Singapore — Asian stocks edged higher on Wednesday ahead of a keenly awaited policy decision from the Federal Reserve later in the day, while the yen was stuck near one-year lows against the dollar as Tokyo ramped up intervention warnings.
MSCI’s broadest index of Asia-Pacific shares outside Japan was 0.14% higher. The index has recorded three straight months of losses. Japan’s Nikkei was 2% higher.
European stocks looked set to open on a stronger footing, with Euro Stoxx 50 futures up 0.34%, German DAX futures up 0.37% and FTSE futures 0.27% higher.
The spotlight on Wednesday will firmly be on the Federal Reserve’s policy decision, with the central bank widely expected to hold rates steady.
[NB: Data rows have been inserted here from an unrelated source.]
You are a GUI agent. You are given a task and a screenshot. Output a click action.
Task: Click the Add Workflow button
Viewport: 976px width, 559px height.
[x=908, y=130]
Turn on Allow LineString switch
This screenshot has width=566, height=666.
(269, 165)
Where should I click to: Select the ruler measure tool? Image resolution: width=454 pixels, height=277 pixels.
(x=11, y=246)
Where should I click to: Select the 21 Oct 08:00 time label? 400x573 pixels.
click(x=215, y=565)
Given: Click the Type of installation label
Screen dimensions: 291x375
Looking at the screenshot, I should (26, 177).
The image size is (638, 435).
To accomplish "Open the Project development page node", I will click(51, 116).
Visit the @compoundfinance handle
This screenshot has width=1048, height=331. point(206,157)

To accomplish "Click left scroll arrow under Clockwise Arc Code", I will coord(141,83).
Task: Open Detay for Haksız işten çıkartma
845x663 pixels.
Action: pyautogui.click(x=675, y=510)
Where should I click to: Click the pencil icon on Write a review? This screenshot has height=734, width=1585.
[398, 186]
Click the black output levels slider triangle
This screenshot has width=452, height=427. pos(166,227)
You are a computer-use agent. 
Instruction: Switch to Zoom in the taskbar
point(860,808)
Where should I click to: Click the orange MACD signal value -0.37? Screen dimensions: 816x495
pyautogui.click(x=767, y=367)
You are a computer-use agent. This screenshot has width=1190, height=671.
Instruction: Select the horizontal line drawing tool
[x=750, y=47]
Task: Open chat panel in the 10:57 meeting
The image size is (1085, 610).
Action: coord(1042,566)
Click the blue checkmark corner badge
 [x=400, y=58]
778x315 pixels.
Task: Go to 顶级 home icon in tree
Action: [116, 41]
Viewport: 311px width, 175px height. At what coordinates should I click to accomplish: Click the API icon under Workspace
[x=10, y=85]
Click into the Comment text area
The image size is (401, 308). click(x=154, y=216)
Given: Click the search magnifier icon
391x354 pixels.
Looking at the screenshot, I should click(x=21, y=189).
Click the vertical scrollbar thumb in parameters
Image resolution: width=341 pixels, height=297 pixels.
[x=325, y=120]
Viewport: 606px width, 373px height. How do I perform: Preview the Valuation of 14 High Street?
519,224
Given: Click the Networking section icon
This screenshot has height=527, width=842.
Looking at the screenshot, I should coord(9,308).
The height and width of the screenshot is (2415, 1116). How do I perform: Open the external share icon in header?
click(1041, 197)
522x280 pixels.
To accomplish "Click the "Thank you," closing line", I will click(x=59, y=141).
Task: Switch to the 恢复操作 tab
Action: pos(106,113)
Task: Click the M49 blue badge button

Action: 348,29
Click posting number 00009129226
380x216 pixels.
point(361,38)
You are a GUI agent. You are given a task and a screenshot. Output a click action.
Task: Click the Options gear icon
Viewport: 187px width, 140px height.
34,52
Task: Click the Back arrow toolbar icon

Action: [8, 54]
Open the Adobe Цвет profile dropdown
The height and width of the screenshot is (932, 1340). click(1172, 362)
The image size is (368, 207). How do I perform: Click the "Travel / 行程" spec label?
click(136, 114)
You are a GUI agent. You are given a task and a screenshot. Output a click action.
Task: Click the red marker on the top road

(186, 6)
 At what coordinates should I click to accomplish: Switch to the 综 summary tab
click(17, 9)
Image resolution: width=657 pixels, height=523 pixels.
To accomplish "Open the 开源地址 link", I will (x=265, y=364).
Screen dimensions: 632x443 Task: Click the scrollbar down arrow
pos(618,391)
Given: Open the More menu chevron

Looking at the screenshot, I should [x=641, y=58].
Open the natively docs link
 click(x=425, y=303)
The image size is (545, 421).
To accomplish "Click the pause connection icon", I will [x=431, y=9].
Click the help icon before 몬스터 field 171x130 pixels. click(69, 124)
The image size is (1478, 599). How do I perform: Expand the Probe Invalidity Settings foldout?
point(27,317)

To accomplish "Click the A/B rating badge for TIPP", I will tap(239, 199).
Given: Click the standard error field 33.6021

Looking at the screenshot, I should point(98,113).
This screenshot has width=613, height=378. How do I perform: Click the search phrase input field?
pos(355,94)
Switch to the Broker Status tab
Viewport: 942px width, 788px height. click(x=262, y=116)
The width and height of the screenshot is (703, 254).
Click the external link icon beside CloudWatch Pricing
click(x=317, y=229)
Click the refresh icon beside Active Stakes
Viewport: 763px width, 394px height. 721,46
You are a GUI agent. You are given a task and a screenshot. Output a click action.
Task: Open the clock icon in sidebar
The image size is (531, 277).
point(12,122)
Comments from Fed chair Jerome Powell will be scrutinised to gauge where interest rates are headed and how long they will stay higher.
Erik Weisman, chief economist and portfolio manager at MFS Investment Management, said the Fed will keep the option of future rate hikes firmly on the table until the labour market cools considerably and inflationary pressures ease.
“Powell will also argue that the lagged effects of past hikes have not fully impacted the economy and that patience is prudent.”
Markets are pricing in a 29% chance of a 25-basis-point (bps) hike in December and a 35% chance of a 25bps hike in January, the CME FedWatch Tool showed.
Treasury yields remained elevated, with the yield on 10-year treasury notes up 4.5bps to 4.920%. The yield on the 30-year treasury bond was up 5.4bps to 5.078%.
The two-year US treasury yield, which typically moves in step with rate expectations, was up 1.2bps at 5.083%.
Claudio Irigoyen, global head of economics at BofA Global Research, said the most important question for the next three to five years in the discussion about US fiscal policy is whether interest rates will go back to pre-pandemic levels.
“Or if this is a new regime of [a] higher real interest rate,” Irigoyen said. “And I think that I am more on the camp of the second option.”
Yen vigil
Market focus in Asia was firmly on the yen in the wake of the Bank of Japan’s (BOJ) decision to tweak its bond yield control policy again on Tuesday, further loosening its grip on long-term interest rates.
The move drove a broad slide in the yen on Tuesday, tumbling to a one-year low against the dollar and touching a 15-year low against the euro, as investors had expected a bigger BOJ step towards ending years of huge monetary stimulus.
The spotlight on Wednesday will firmly be on the Federal Reserve’s policy decision, with the central bank widely expected to hold rates steady
“The market has seen the tweak to a flexible regime as [a] clear dovish development,” said Chris Weston, head of research at Pepperstone.
“Once again, market players have been left frustrated by the lack of urgency shown by the BOJ, and either closed yen longs or flipped into outright yen shorts.”
The sharp drop in the yen prompted a fresh and sterner warning from Japan’s top currency diplomat Masato Kanda that authorities were on standby to respond to recent “one-sided, sharp” moves in the currency.
The yen strengthened 0.24% to 151.31 per dollar after the comments, but remained close to one-year lows of 151.74 it hit on Tuesday and the three-decade low of 151.94 touched last year, which triggered an intervention by Tokyo at the time.
Against a basket of currencies, the dollar was up 0.075% at 106.75. Sterling was last at $1.2135, down 0.16% on the day.
China shares were up 0.14%, while Hong Kong’s Hang Seng index eased 0.09%.
Data on Wednesday showed Asia’s manufacturers faced worsening pressure in October with factory activity in China slipping back into decline, clouding recovery prospects for the region’s major exporters already squeezed by weaker global demand and higher prices.
Oil prices inched higher ahead of the Fed decision, with the market keeping a close eye on the latest developments in the Israel-Hamas conflict.
US crude rose 0.07% to $81.08 a barrel, and Brent was at $85.20, up 0.21% on the day.